======== Exercise data ========
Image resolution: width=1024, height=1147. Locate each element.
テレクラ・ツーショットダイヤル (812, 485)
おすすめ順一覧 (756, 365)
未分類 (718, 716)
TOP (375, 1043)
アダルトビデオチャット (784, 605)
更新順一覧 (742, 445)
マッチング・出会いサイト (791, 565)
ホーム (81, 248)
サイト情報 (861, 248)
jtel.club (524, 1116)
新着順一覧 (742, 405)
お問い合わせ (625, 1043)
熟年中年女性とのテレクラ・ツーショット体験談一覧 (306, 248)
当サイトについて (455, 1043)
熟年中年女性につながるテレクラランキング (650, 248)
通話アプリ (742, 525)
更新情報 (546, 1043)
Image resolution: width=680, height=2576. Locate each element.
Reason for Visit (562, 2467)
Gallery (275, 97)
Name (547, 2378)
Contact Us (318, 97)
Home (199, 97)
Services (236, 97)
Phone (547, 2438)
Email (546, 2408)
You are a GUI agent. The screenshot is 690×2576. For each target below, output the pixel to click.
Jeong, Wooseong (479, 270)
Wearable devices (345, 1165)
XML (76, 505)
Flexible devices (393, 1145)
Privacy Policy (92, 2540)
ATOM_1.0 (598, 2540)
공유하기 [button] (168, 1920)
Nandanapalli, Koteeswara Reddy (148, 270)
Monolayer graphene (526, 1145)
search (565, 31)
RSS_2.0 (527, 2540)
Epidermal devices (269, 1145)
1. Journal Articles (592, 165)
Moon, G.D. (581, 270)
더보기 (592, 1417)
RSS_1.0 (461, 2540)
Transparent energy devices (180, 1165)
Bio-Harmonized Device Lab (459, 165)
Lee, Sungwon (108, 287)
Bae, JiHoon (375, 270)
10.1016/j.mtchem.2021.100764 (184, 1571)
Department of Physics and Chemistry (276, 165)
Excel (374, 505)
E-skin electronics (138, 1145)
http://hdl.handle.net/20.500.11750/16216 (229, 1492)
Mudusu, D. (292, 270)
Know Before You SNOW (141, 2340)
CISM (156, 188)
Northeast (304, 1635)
========
▶ **Direction**
Copy out every line of the material above exactly, keeping the original order.

▶ **Task solution**
Image resolution: width=1024, height=1147. Locate each element.
テレクラ・ツーショットダイヤル (812, 485)
おすすめ順一覧 (756, 365)
未分類 (718, 716)
TOP (375, 1043)
アダルトビデオチャット (784, 605)
更新順一覧 (742, 445)
マッチング・出会いサイト (791, 565)
ホーム (81, 248)
サイト情報 (861, 248)
jtel.club (524, 1116)
新着順一覧 (742, 405)
お問い合わせ (625, 1043)
熟年中年女性とのテレクラ・ツーショット体験談一覧 (306, 248)
当サイトについて (455, 1043)
熟年中年女性につながるテレクラランキング (650, 248)
通話アプリ (742, 525)
更新情報 (546, 1043)
Image resolution: width=680, height=2576. Locate each element.
Reason for Visit (562, 2467)
Gallery (275, 97)
Name (547, 2378)
Contact Us (318, 97)
Home (199, 97)
Services (236, 97)
Phone (547, 2438)
Email (546, 2408)
You are a GUI agent. The screenshot is 690×2576. For each target below, output the pixel to click.
Jeong, Wooseong (479, 270)
Wearable devices (345, 1165)
XML (76, 505)
Flexible devices (393, 1145)
Privacy Policy (92, 2540)
ATOM_1.0 (598, 2540)
공유하기 [button] (168, 1920)
Nandanapalli, Koteeswara Reddy (148, 270)
Monolayer graphene (526, 1145)
search (565, 31)
RSS_2.0 (527, 2540)
Epidermal devices (269, 1145)
1. Journal Articles (592, 165)
Moon, G.D. (581, 270)
더보기 (592, 1417)
RSS_1.0 (461, 2540)
Transparent energy devices (180, 1165)
Bio-Harmonized Device Lab (459, 165)
Lee, Sungwon (108, 287)
Bae, JiHoon (375, 270)
10.1016/j.mtchem.2021.100764 (184, 1571)
Department of Physics and Chemistry (276, 165)
Excel (374, 505)
E-skin electronics (138, 1145)
http://hdl.handle.net/20.500.11750/16216 (229, 1492)
Mudusu, D. (292, 270)
Know Before You SNOW (141, 2340)
CISM (156, 188)
Northeast (304, 1635)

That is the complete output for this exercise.